Our raiment, such as it was, we were also indebted to the
feathered tribe for. The birds were skinned with the feathers on, and
their skins sewn together with sinews, and a fish-bone by way of a
needle. These garments were not very durable, but the climate was so
fine that we did not suffer from the cold at any season of the year.
I used to make myself a new dress every year when the birds came; but
by the time that they returned, I had little left of my last year's
suit, the fragments of which might be found among the rocky and steep
parts of the ravine where we used to collect firing.
Living such a life, with so few wants, and those periodically and
easily supplied, hardly varied from one year's end to another, it may
easily be imagined that I had but few ideas. I might have had more,
if my companion had not been of such a taciturn and morose habit; as
it was, I looked at the wide ocean, and the sky, and the sun, moon,
and stars, wondering, puzzled, afraid to ask questions, and ending
all by sleeping away a large portion of my existence. We had no tools
except the old ones, which were useless—no employment of any kind.

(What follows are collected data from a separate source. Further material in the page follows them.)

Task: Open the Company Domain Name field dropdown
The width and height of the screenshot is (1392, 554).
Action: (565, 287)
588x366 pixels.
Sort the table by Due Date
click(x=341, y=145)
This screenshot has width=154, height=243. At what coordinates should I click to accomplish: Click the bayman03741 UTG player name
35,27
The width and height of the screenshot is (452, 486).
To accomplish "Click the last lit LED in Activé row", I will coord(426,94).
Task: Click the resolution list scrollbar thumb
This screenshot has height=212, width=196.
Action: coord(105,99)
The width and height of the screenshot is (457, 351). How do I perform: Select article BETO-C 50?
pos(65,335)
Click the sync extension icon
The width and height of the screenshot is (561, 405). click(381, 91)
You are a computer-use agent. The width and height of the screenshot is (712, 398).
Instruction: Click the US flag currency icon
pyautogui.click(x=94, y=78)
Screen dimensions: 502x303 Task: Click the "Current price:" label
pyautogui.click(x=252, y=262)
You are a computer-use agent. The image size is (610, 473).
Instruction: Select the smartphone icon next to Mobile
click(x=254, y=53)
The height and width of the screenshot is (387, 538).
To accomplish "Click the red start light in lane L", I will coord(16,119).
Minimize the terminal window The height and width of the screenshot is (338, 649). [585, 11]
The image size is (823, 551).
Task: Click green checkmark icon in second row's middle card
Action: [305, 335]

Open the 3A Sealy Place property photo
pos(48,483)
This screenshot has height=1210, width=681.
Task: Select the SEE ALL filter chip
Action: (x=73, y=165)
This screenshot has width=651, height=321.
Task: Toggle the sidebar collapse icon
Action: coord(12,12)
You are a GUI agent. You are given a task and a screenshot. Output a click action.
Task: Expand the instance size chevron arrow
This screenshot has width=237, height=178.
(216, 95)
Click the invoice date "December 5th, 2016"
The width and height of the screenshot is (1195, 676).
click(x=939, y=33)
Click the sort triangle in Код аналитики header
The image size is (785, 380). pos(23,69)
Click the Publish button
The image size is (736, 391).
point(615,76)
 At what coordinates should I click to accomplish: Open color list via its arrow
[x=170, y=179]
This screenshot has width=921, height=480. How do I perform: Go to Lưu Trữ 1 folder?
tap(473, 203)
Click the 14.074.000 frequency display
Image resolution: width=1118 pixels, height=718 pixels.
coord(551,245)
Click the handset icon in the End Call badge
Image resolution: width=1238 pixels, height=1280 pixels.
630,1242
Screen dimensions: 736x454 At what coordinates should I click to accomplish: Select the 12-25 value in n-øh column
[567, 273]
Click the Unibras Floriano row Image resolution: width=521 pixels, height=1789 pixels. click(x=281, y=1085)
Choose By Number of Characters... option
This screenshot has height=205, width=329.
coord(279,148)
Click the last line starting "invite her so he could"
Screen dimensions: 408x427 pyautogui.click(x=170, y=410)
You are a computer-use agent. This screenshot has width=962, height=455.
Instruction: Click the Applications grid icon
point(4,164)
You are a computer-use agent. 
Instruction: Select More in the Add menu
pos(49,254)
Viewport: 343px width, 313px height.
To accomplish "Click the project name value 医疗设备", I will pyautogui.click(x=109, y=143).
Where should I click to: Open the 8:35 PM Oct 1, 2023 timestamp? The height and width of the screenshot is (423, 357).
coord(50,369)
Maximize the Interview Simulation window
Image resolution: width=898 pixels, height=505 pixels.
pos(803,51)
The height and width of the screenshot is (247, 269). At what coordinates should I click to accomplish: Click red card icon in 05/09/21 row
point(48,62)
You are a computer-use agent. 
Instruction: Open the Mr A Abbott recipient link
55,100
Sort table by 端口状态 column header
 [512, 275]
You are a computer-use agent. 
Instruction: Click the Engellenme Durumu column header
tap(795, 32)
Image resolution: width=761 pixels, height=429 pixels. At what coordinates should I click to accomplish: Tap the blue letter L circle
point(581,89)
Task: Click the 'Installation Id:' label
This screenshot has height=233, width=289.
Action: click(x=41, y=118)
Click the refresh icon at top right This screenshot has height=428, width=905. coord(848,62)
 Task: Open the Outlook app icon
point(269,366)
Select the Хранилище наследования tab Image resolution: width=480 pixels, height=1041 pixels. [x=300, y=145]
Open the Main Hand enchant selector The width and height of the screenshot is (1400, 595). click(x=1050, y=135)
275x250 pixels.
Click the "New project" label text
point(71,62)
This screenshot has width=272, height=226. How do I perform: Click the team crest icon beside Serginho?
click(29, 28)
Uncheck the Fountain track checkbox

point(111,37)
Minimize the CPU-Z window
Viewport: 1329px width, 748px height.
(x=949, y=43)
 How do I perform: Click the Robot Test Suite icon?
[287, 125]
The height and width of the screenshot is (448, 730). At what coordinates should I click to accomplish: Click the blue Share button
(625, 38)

There was a book, and I asked what it was for and what it was, but I
got no answer. It remained upon the shelf, for if I looked at it I
was ordered away, and at last I regarded it with a sort of fear, as
if it were a kind of incomprehensible animal. The day was passed in
idleness and almost silence; perhaps not a dozen sentences were
exchanged in the twenty-four hours. My companion always the same,
brooding over something which appeared ever to occupy his thoughts,
and angry if roused up from his reverie.
Chapter II
The reader must understand that the foregoing remarks are to be
considered as referring to my position and amount of knowledge when I
was seven or eight years old. My master, as I called him, was a short
square-built man, about sixty years of age, as I afterwards estimated
from recollection and comparison. His hair fell down his back in
thick clusters and was still of a dark color, and his beard was full
two feet long and very bushy; indeed, he was covered with hair,
wherever his person was exposed. He was, I should say, very powerful
had he had occasion to exert his strength, but with the exception of
the time at which we collected the birds, and occasionally going up
the ravine to bring down faggots of wood, he seldom moved out of the
cabin unless it was to bathe. There was a pool of salt water of about
twenty yards square, near the sea, but separated from it by a low
ridge of rocks, over which the waves only beat when the sea was rough
and the wind on that side of the island. Every morning almost we went
down to bathe in that pool, as it was secure from the sharks, which
were very numerous. I could swim like a fish as early as I can
recollect, but whether I was taught, or learnt myself, I cannot tell.
Thus was my life passed away; my duties were trifling; I had little
or nothing to employ myself about, for I had no means of employment.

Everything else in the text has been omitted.